As a child, I wanted to be an astronaut. I would spend hours trying to peer through the haze of city lights to see the constellations above me. PBS shows about the planets fascinated me. Star Wars and Star Trek were, of course, the mythologies upon which childhood fantasies were based.
My parents let me stay home from school so I could watch the launch of Columbia. I remember a snowy February day in 7th grade when Challenger to quote Ronald Reagan, "touched the face of God." The idea of one day travelling to the stars filled me, and most kids I knew, with dreams.

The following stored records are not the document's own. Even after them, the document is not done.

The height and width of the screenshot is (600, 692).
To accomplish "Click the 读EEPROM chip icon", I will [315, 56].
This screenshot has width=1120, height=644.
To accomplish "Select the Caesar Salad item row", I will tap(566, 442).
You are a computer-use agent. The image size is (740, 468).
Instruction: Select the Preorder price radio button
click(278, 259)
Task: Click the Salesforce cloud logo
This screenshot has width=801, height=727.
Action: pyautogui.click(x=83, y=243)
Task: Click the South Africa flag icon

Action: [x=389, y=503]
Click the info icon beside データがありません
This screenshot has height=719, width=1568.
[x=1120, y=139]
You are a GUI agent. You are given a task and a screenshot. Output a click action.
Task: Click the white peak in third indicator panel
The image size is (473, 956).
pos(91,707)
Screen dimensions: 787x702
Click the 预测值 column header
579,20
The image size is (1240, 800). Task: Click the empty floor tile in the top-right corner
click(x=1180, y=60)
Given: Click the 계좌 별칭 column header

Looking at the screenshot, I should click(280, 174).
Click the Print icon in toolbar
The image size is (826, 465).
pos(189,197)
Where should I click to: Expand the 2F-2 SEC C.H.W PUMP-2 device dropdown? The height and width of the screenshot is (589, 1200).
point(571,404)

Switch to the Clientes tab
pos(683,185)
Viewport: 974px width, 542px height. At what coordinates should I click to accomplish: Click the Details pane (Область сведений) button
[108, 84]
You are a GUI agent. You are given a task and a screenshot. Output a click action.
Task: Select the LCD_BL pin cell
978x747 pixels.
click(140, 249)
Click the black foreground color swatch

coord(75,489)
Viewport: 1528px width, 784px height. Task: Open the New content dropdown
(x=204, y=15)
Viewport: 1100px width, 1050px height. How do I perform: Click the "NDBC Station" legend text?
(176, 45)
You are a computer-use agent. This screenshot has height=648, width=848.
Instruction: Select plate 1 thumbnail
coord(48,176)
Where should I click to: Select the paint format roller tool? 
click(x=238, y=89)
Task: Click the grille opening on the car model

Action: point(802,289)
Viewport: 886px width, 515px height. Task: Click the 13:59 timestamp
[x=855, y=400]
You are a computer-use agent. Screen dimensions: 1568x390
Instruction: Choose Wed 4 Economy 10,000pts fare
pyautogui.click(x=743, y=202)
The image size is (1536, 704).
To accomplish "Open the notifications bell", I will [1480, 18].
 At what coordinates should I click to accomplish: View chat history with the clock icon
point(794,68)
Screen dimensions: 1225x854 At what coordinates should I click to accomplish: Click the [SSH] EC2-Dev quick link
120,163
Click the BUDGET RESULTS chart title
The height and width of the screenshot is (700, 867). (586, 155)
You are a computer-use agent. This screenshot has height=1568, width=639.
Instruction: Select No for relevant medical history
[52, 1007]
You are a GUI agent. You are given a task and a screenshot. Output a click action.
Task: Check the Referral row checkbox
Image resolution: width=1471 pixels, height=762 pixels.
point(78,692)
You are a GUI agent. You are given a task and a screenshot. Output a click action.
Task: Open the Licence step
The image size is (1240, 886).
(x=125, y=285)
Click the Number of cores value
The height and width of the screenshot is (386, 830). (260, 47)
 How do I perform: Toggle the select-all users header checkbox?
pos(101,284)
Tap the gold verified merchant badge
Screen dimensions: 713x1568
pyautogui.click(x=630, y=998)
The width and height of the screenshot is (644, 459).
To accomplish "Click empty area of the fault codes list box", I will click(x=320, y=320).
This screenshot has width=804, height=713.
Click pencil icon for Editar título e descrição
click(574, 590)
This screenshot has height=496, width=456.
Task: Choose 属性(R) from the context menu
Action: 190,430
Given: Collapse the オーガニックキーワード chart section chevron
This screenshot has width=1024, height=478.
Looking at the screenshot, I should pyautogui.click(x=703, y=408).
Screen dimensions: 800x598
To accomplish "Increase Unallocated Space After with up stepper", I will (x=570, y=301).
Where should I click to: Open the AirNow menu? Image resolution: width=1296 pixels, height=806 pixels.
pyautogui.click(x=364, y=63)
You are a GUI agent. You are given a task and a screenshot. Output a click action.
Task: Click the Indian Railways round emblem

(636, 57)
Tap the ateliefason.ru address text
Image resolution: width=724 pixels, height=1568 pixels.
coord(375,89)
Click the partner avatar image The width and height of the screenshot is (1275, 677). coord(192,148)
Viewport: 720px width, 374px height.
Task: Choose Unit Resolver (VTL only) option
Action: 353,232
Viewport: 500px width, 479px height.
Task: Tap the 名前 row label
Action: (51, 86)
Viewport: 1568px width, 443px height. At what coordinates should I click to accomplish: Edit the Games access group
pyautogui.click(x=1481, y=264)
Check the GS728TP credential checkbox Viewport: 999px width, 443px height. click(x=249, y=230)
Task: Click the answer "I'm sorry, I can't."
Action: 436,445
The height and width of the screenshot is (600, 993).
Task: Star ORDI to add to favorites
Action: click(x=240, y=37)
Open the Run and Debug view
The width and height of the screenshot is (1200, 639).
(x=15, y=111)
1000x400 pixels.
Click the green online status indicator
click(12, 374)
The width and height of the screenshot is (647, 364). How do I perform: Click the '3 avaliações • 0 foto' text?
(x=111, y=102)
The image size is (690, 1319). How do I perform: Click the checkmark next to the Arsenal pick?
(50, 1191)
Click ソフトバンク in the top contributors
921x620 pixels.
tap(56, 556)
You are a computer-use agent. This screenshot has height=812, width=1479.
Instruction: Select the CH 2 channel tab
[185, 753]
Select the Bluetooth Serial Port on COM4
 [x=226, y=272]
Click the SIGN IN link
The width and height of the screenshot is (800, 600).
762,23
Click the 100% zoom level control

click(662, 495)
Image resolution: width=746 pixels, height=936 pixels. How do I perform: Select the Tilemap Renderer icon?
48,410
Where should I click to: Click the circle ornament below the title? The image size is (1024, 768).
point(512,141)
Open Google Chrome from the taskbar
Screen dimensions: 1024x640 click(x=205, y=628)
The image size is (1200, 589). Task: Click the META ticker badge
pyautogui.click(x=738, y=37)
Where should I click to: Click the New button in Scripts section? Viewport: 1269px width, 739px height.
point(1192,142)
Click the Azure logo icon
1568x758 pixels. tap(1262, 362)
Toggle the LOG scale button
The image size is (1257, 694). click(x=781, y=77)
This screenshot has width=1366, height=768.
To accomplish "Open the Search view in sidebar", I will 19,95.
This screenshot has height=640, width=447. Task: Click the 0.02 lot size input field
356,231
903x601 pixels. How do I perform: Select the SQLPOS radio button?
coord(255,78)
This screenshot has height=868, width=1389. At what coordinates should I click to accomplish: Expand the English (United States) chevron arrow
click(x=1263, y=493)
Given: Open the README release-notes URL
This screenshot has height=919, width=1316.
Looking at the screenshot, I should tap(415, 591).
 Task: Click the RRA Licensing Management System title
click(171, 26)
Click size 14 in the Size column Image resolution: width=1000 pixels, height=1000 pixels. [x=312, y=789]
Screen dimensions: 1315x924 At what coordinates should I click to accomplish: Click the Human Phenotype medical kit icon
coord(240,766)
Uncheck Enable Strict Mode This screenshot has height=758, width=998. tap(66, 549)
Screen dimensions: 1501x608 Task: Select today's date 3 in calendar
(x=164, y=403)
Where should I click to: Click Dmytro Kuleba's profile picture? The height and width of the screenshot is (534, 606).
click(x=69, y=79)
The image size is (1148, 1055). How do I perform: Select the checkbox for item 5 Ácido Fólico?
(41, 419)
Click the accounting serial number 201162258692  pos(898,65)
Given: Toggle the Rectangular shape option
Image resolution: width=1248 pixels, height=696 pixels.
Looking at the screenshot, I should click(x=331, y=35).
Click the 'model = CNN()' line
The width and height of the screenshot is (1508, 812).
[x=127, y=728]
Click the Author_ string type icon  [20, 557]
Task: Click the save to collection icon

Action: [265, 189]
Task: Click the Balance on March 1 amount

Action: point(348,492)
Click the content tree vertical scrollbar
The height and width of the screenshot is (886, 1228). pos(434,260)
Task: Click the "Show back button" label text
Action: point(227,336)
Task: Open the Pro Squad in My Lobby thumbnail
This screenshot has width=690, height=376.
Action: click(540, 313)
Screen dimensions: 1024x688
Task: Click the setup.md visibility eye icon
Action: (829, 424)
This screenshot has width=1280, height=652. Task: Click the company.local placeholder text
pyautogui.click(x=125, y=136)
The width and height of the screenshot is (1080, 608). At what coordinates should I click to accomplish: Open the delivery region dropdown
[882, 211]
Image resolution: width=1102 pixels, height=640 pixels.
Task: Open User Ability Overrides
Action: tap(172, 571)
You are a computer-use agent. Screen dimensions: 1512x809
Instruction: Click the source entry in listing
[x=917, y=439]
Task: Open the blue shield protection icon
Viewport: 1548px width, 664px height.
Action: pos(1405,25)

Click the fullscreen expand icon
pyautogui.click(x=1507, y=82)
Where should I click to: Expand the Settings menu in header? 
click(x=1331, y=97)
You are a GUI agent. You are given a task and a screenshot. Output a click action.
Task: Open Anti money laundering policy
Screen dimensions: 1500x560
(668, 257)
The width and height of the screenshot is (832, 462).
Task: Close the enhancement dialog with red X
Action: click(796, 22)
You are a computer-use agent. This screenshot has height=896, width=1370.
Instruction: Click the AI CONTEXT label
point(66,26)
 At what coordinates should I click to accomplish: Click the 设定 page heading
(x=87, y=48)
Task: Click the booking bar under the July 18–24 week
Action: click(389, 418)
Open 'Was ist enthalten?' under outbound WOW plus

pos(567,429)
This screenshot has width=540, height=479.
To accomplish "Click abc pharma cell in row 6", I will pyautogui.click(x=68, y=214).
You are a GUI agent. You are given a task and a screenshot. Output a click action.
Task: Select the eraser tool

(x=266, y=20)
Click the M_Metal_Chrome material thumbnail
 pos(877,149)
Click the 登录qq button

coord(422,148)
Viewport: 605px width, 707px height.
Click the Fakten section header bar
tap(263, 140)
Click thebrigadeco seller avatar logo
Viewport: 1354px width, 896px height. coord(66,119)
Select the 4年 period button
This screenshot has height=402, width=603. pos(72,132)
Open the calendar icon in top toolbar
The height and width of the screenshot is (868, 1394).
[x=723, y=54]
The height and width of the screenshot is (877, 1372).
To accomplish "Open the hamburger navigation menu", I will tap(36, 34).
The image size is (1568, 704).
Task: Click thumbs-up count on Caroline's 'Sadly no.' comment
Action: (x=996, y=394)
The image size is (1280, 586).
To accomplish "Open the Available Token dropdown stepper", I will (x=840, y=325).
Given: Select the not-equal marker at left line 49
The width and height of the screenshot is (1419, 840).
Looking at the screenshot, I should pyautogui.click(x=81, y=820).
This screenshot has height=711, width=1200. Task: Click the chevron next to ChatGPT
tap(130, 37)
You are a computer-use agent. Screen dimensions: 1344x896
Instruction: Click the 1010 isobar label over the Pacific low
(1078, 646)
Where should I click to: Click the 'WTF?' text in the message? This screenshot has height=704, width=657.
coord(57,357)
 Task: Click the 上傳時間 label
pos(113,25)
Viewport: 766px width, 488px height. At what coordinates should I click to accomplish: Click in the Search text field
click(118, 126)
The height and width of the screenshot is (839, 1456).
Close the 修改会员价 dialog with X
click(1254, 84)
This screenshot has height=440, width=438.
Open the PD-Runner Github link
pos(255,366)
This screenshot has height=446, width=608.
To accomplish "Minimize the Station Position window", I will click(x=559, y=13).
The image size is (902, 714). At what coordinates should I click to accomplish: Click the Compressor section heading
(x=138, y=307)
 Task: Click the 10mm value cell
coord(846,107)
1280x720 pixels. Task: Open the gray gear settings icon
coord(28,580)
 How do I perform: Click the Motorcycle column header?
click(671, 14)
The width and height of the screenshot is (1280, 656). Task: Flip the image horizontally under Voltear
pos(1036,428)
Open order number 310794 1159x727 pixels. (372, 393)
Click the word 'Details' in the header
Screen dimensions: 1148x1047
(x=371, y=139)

Of course my horrible eyesight was an early indicator that the only way I would see space was through a telescope but, my fascination with space and our attempts to understand it, remained. NASA was an organization on the cutting edge. It was America's future and also, the world's future. All of the problems and conflicts of our planet didn't matter when seen from the perspective of a greater universe.
The space program has always been held up as an example of what we are capable of and what the future can hold. Students were encouraged to consider careers in math, science, and engineering, the living legends of space exploration standing before us like Prometheus bearing fire. Telling us to continue what they began.
Today, Prometheus' fire went out. The space shuttle has been retired and replaced by... nothing. No bigger dreams, no greater challenges, no sense of hope. The belief in the future has been replaced by present battles over budgets. Politicians pit haves, have nots, have somes, want mores, etc, against each other. Instead of looking up at the skies in hope and wonder, we stare at each other in anger and hate. The stars remain above, timeless and eternal. They sit in judgement as they did for the Greeks and Romans and all those who once looked up and then looked away to focus on conflict rather than progress. Tonight, as they have before when they were forgotten, the stars weep and hope for the day when man will again look up.


I read somewhere that a guy called Zefram Cochrane will invent a way to move through space REALLY fast. He won't be born until next year, though, so have hope.